▶ [Exercise aim]: What you produce should be the lines from the line containing "Screen dimensions: 600x450" through the last line below, both ends included, reproduced exactly and without pictures.

▶ [Exercise inputs]:

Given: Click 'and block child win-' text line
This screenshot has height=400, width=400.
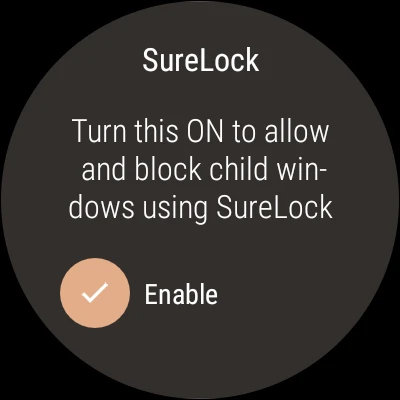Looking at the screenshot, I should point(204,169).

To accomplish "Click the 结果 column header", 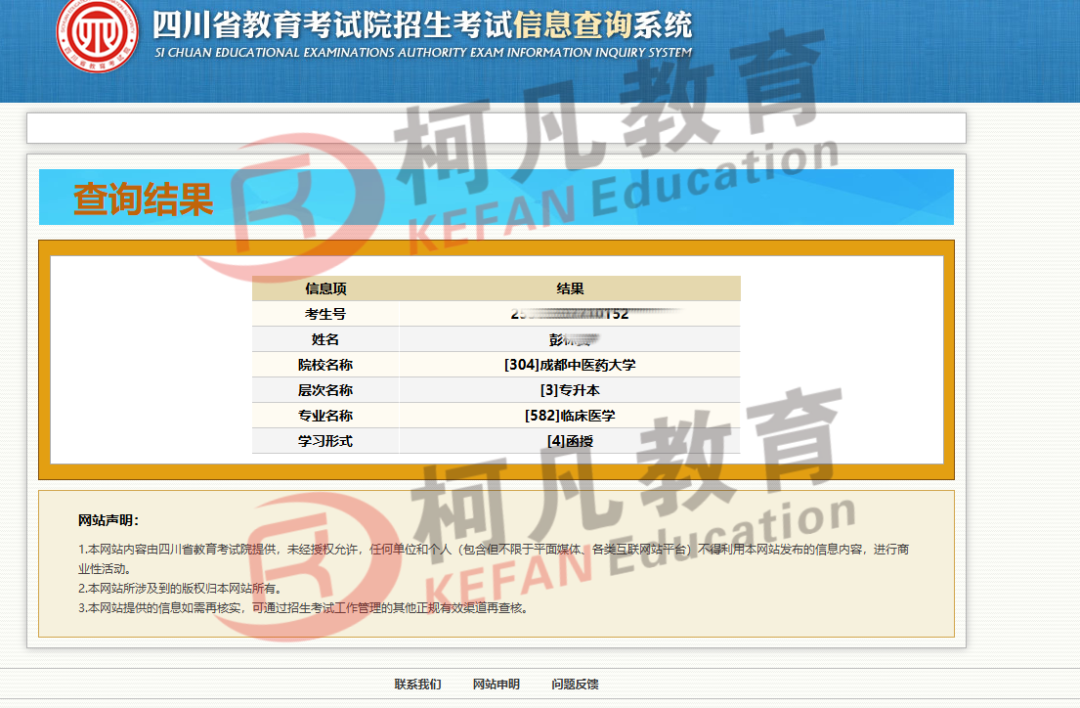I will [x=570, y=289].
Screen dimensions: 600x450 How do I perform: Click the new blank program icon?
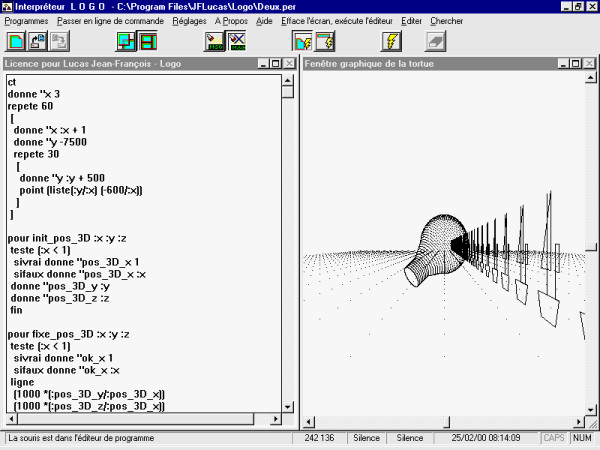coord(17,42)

▶ [The completed task]:
Screen dimensions: 600x450 How do I perform: Click the new blank program icon?
coord(17,42)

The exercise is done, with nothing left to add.